Certo Torino non è la sola a soffrire. Proprio ieri Jean-Marc Gales, direttore generale del gruppo Psa (Peugeot-Citroen), ha annunciato le sue dimissioni. L’azienda francese, seconda in Europa dopo Volkswagen, ha visto calare dell’ 8 per cento le vendite nel Vecchio Continente, con perdite per oltre 400 milioni nel secondo semestre dell’anno. Nel caso di Fiat, però, il calo è stato amplificato dalla politica commerciale scelta dal Lingotto che, per risparmiare risorse da dedicare all’America, non ha investito su nuovi prodotti. “Investimenti inutili, se il mercato è fermo” predicava Marchionne. Il quale adesso, a parole, punta tutto sulla Panda che uscirà dallo stabilimento di Pomigliano inaugurato poche settimane fa. Gli annunci del Lingotto prevedono a regime la produzione di almeno 250 mila auto l’anno nell’impianto campano. Numeri che confrontati con i dati di vendita degli ultimi mesi appaiono, per usare un eufemismo, quantomeno difficili da raggiungere. Marchionne però non si è mai fatto grossi problemi in fatto di annunci. Ricordate il target dei 6 milioni di auto vendute che, secondo il manager col maglioncino, sarebbe stato raggiunto dal gruppo Fiat entro il 2014? La previsione risale al 2007 ed è stata ripetuta e confermata in innumerevoli occasioni nel corso degli ultimi anni. Un paio di mesi fa, in un’intervista al periodico americano Automotive News, Marchionne ha solo di poco aggiornato il dato portandolo a 5, 9 milioni.

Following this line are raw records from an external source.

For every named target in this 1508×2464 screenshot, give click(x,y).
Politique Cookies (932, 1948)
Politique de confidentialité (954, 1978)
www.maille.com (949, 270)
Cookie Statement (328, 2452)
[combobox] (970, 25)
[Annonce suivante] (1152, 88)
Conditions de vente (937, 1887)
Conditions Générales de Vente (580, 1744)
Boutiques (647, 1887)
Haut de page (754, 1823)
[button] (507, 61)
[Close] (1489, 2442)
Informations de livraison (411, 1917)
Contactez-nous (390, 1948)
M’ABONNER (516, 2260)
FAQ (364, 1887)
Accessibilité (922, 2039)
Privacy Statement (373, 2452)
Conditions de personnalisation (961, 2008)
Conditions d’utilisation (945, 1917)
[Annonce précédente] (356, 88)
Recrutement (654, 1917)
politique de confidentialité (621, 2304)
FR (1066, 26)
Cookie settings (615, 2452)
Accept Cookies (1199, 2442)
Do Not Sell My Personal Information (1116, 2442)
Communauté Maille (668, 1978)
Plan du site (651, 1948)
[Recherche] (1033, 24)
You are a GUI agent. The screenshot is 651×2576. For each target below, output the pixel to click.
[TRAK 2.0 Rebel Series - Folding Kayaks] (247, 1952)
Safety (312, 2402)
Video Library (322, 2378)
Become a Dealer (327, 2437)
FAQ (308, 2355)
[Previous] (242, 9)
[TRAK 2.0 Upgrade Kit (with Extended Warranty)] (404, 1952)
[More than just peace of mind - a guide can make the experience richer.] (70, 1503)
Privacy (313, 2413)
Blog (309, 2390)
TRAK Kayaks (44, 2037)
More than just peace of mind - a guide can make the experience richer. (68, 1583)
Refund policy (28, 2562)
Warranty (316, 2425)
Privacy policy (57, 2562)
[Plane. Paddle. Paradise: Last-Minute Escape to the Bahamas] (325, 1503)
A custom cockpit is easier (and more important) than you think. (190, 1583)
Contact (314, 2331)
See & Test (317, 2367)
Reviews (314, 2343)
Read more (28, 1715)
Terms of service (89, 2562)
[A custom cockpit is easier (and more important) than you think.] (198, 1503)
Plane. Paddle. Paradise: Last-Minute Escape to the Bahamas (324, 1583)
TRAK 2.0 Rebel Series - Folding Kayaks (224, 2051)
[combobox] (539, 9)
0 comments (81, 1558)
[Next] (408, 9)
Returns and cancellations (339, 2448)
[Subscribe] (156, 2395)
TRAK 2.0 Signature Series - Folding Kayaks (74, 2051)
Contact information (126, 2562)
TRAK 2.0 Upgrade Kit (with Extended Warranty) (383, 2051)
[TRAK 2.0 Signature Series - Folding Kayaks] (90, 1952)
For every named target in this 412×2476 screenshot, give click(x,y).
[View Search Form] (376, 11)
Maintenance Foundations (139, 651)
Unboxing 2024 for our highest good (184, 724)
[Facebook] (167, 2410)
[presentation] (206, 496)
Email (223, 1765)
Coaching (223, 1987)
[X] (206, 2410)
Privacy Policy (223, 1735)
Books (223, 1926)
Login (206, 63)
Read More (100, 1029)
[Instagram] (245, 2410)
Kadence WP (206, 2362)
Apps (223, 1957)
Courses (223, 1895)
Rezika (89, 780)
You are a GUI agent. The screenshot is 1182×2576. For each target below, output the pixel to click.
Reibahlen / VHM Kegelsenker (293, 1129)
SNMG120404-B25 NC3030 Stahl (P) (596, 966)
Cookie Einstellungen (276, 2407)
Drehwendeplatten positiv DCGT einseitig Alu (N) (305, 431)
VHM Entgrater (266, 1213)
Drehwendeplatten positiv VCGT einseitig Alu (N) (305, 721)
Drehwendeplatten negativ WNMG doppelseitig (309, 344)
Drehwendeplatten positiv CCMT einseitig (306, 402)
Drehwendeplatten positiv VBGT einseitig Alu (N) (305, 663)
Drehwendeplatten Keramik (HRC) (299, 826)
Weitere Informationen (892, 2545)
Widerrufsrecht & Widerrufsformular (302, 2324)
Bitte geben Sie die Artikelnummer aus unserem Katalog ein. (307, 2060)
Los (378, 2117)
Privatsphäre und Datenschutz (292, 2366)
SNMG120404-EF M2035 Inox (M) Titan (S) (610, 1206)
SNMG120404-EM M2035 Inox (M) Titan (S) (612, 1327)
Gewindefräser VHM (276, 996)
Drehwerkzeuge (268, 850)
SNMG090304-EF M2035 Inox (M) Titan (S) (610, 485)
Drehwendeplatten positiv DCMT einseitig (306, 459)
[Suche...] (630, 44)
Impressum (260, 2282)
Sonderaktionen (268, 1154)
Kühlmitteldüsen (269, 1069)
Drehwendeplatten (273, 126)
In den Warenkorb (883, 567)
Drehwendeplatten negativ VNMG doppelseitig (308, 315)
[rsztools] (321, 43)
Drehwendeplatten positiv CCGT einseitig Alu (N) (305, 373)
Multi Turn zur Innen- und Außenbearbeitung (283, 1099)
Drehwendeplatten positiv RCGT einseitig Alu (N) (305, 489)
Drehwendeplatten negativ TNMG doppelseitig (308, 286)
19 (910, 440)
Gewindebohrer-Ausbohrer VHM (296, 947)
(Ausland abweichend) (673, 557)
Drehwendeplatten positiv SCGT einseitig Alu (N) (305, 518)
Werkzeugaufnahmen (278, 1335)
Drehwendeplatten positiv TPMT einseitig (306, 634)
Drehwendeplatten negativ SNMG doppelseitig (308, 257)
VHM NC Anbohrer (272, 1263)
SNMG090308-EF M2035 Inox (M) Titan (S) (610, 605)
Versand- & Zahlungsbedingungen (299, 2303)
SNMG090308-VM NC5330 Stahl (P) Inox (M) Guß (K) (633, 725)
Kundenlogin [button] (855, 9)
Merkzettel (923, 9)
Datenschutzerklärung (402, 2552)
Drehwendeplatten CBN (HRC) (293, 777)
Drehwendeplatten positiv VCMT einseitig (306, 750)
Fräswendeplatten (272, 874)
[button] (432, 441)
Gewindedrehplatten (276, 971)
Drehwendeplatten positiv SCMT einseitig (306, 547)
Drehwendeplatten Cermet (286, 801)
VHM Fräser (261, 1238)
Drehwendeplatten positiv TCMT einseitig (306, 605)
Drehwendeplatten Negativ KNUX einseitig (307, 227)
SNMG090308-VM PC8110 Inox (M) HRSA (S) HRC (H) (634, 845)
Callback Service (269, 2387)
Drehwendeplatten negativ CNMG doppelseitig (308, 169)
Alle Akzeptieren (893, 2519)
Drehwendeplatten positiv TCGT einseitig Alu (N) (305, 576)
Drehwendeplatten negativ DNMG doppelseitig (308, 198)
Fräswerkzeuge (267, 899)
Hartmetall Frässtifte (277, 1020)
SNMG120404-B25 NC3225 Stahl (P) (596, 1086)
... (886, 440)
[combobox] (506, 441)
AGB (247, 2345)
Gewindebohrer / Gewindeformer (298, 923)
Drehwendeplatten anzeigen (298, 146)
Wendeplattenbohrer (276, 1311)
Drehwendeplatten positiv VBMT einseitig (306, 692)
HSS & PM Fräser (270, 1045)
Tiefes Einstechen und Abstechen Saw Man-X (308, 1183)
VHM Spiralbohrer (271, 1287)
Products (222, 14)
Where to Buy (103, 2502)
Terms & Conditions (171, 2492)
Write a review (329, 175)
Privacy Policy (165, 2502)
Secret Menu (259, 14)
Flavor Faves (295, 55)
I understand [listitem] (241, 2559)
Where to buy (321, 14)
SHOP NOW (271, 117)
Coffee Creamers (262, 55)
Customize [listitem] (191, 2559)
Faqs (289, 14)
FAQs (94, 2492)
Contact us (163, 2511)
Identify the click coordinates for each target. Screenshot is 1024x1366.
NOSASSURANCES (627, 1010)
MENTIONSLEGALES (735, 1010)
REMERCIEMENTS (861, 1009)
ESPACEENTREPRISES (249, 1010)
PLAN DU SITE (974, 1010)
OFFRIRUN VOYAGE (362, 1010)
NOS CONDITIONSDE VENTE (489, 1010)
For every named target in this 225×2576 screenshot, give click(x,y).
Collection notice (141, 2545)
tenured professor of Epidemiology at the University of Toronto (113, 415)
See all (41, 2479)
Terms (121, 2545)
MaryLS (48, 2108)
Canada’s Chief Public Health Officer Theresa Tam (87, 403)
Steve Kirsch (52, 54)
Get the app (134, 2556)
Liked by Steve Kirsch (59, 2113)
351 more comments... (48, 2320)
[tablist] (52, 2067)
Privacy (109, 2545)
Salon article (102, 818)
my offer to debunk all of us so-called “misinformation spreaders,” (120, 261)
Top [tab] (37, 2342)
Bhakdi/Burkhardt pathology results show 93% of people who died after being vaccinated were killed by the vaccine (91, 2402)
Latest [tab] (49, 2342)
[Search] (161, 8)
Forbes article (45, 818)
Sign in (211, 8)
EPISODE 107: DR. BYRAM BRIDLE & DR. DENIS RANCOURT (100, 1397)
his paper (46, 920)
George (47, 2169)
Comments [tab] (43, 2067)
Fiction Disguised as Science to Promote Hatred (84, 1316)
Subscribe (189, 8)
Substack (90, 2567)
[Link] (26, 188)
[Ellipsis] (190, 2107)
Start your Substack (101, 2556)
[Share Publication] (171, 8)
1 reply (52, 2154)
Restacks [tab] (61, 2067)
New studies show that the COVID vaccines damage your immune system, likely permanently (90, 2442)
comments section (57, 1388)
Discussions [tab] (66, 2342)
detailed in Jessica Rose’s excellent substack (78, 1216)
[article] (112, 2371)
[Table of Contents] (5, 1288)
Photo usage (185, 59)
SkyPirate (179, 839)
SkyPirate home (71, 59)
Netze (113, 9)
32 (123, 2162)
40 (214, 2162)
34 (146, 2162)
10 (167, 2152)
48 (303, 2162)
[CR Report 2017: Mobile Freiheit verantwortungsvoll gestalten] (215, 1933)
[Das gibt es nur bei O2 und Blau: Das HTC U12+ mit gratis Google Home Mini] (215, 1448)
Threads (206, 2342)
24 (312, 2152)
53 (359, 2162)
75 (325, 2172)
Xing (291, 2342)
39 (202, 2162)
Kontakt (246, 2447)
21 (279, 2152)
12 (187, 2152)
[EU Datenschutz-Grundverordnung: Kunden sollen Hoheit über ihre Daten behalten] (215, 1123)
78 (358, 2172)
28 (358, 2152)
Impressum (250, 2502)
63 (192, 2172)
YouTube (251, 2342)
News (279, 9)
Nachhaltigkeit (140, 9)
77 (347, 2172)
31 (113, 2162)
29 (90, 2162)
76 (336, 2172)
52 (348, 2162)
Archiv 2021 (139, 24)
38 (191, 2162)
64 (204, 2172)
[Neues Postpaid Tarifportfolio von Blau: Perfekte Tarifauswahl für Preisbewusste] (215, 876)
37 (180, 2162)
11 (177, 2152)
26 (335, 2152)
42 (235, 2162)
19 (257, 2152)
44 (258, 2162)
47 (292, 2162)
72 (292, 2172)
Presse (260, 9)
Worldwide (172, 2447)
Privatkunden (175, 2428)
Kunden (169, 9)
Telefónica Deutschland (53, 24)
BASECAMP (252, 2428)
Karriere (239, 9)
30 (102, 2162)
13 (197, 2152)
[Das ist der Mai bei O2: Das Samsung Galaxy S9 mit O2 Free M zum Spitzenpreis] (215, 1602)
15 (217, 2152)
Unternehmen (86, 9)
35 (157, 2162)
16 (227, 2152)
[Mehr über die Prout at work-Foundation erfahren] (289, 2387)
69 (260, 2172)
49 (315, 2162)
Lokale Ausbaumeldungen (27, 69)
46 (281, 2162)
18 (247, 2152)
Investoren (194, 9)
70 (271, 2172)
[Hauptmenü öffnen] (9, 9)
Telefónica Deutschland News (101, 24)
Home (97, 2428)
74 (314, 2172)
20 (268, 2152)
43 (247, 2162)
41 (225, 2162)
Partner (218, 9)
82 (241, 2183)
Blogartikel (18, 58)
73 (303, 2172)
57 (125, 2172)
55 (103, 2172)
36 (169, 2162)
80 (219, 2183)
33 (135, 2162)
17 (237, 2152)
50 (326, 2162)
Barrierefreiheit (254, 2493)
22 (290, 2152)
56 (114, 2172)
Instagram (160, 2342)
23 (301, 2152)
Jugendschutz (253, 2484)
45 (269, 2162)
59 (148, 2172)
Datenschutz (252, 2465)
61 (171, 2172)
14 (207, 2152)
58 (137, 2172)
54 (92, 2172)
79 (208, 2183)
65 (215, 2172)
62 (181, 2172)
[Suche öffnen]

Ebbene, siamo all’inizio del 2012 con una recessione alle porte e il gruppo di Torino (Chrysler compresa) è fermo a poco più di 4 milioni. Al momento, la rincorsa al target dei 6 milioni appare piuttosto complicata. Proprio ieri un panel di analisti interpellati dall’agenzia internazionale Bloomberg ha fatto letteralmente a pezzi le ottimistiche previsioni rifilate al mercato dall’amministratore delegato del Lingotto. In media gli esperti hanno fissato a 4, 9 milioni le vendite del gruppo torinese nel 2014, cioè un milione in meno rispetto al target di Marchionne. Secondo Giuseppe Berta, professore di storia economica all’università Bocconi, uno studioso che certo non può essere sospettato di ostilità preconcetta nei confronti della Fiat, l’obiettivo dei 6 milioni di auto “sembra più uno slogan che un obiettivo”. Il fatto è che a differenza di altri grandi gruppi come Volkswagen e Mercedes, il Lingotto è quasi del tutto assente sui mercati in grande espansione dell’Asia, a cominciare dalla Cina. E infatti, come spiega Berta, citato dall’agenzia Ansa, “l’unica chance di centrare l’obiettivo dei 6 milioni nel 2014 sarebbe quella di unire Fiat e Chrysler con un’azienda in Asia”. Facile a dirsi. Al momento grandi occasioni in giro non se ne vedono. E Torino, che già fatica a digerire finanziariamente acquisizione e sviluppo della Chrysler, al momento non sembra esattamente in grado di far fronte a un’altra importante operazione.